----- SUPPLIED DATA

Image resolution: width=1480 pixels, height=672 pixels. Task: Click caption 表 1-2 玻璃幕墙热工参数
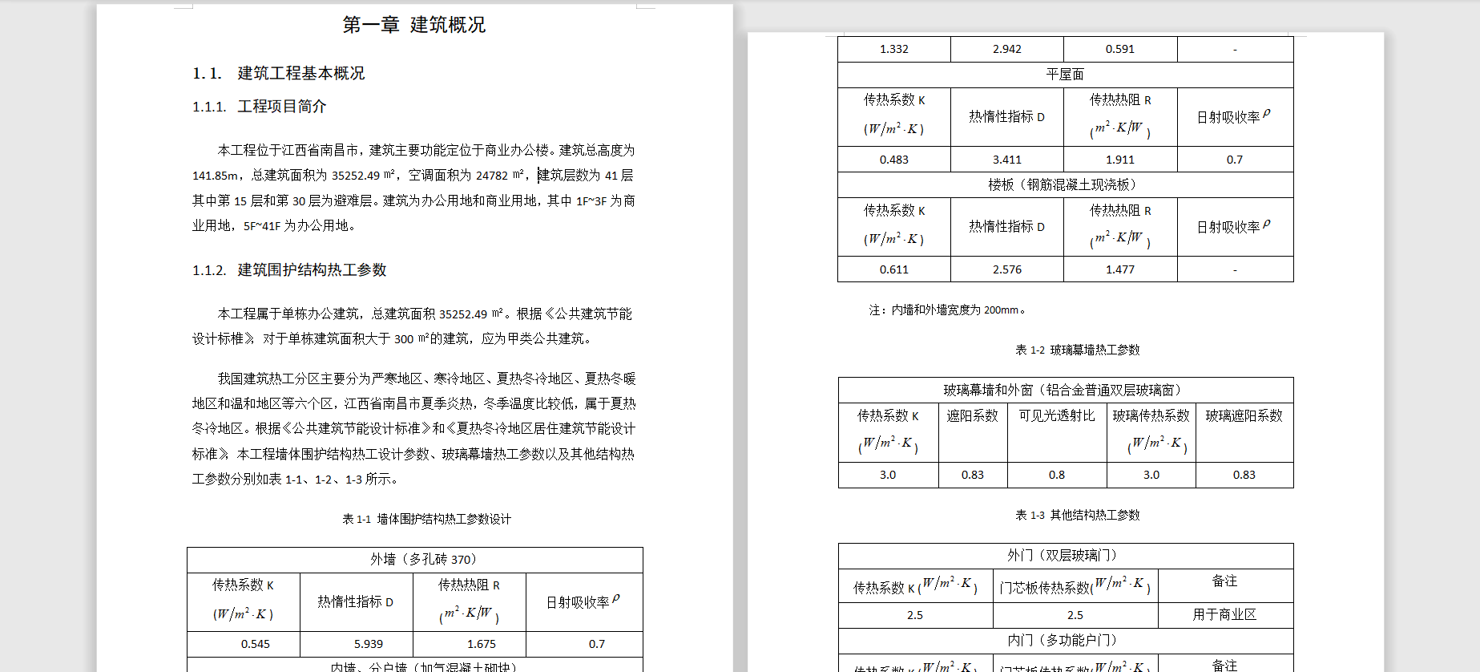[1077, 350]
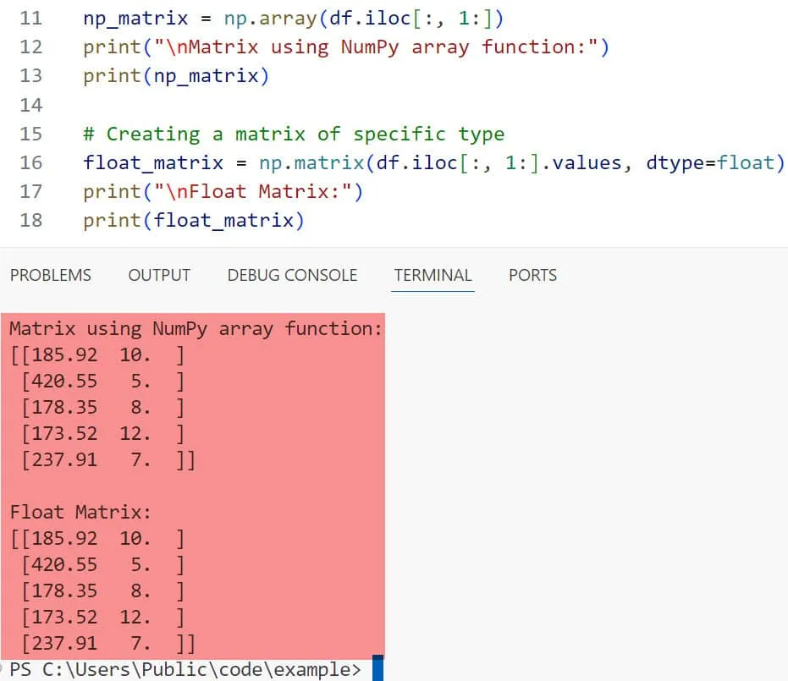Click line number 13 in the gutter
Image resolution: width=788 pixels, height=681 pixels.
coord(30,75)
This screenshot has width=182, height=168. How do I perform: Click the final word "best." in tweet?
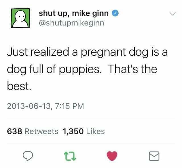(19, 86)
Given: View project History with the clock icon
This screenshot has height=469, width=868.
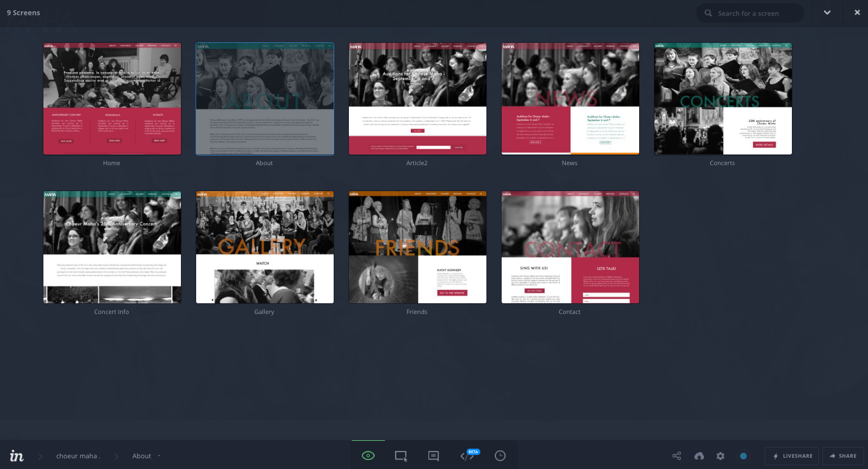Looking at the screenshot, I should point(500,455).
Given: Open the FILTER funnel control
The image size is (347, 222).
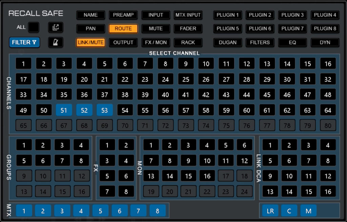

----------

**PROBLEM:** Please print the data above once more, exactly and without images.

**YOUR SOLUTION:**
Image resolution: width=1480 pixels, height=672 pixels. Task: Click caption 表 1-2 玻璃幕墙热工参数
[1077, 350]
Click line number 13 in the gutter
Image resolution: width=788 pixels, height=681 pixels.
coord(30,75)
This screenshot has width=182, height=168. How do I perform: Click the final word "best." in tweet?
(19, 86)
Given: View project History with the clock icon
This screenshot has height=469, width=868.
Looking at the screenshot, I should point(500,455).
Given: Open the FILTER funnel control
The image size is (347, 222).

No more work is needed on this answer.